◆ Exercise data ◆
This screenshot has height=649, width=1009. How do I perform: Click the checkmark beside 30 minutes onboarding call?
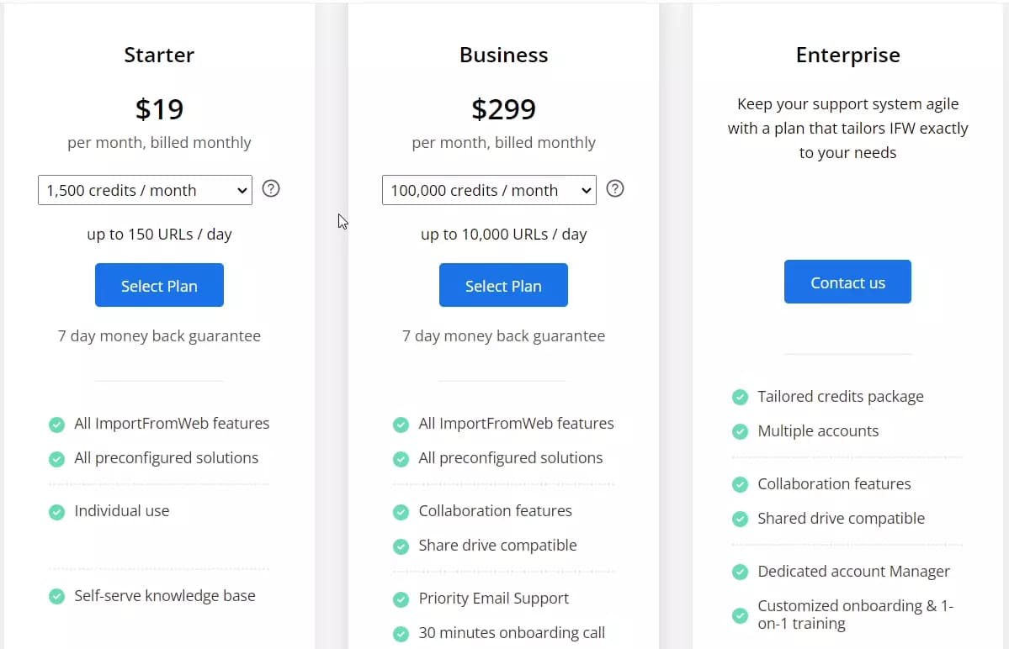[x=401, y=633]
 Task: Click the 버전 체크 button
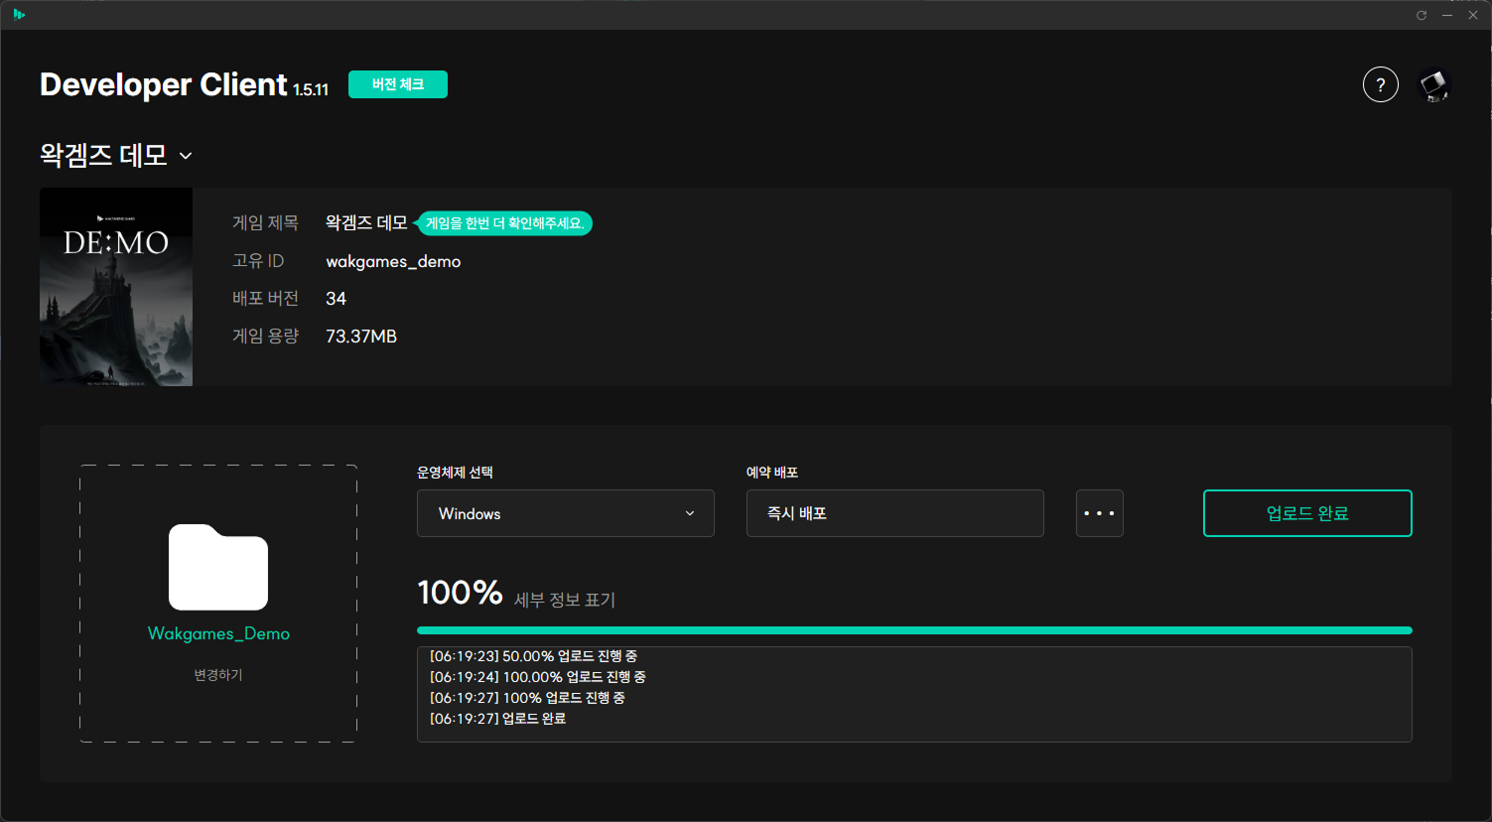pyautogui.click(x=397, y=84)
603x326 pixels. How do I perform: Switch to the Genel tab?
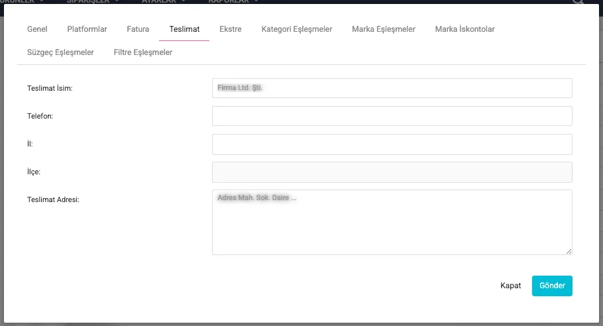pyautogui.click(x=37, y=29)
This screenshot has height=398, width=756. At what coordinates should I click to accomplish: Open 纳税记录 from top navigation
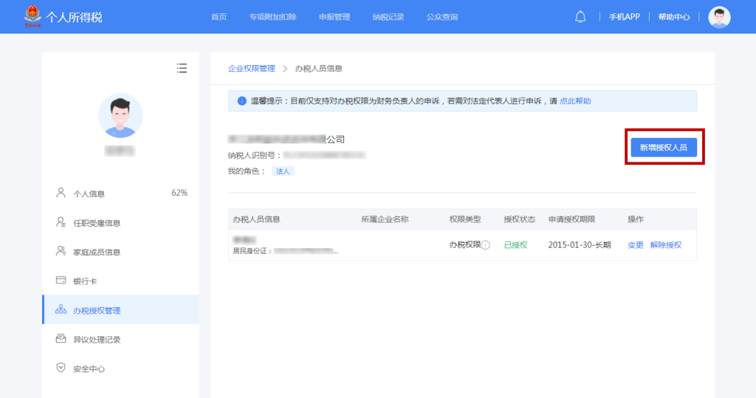tap(388, 17)
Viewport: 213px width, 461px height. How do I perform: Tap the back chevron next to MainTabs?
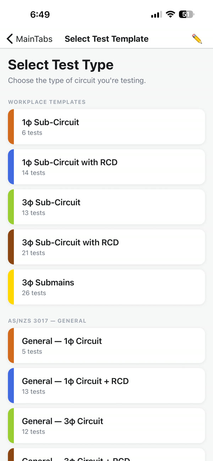[10, 39]
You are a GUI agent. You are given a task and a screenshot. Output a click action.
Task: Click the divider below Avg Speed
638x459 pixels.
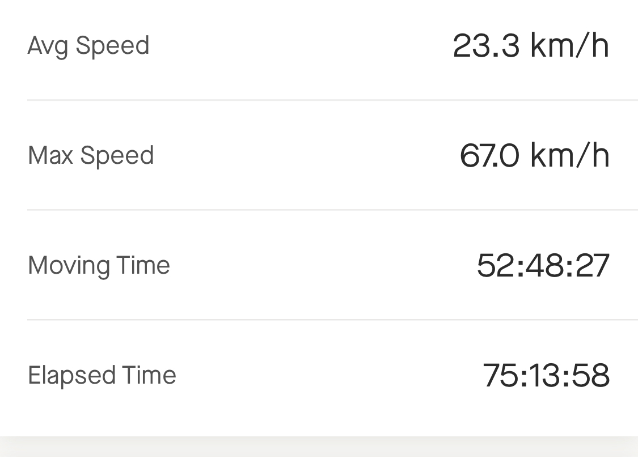pos(332,100)
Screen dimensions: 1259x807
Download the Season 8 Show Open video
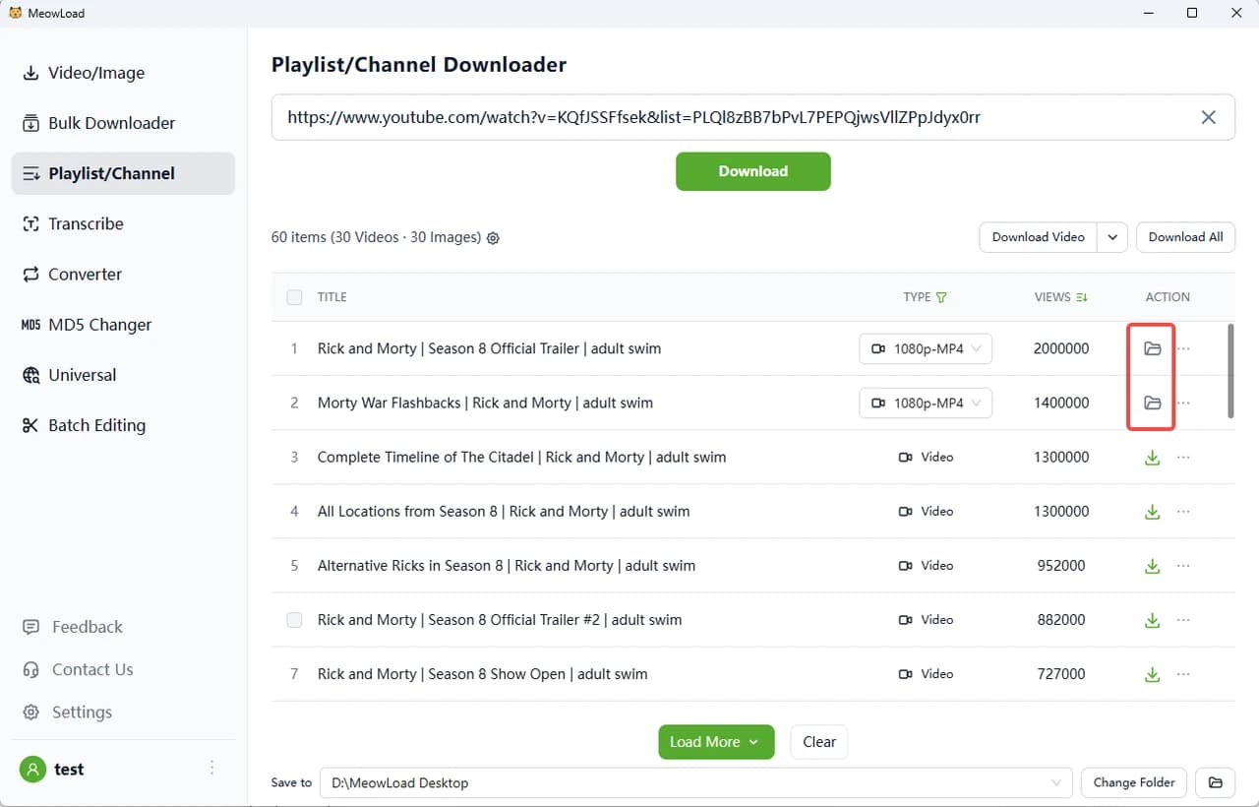pyautogui.click(x=1152, y=675)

◆ What is needed ◆
Your reply should consist only of the lines running from the line with "638x459 pixels." to the end of the entries, both included, copied exactly and without any pictures.

◆ Response box ◆
638x459 pixels.
pos(332,100)
Screen dimensions: 1259x807
Download the Season 8 Show Open video
pyautogui.click(x=1152, y=675)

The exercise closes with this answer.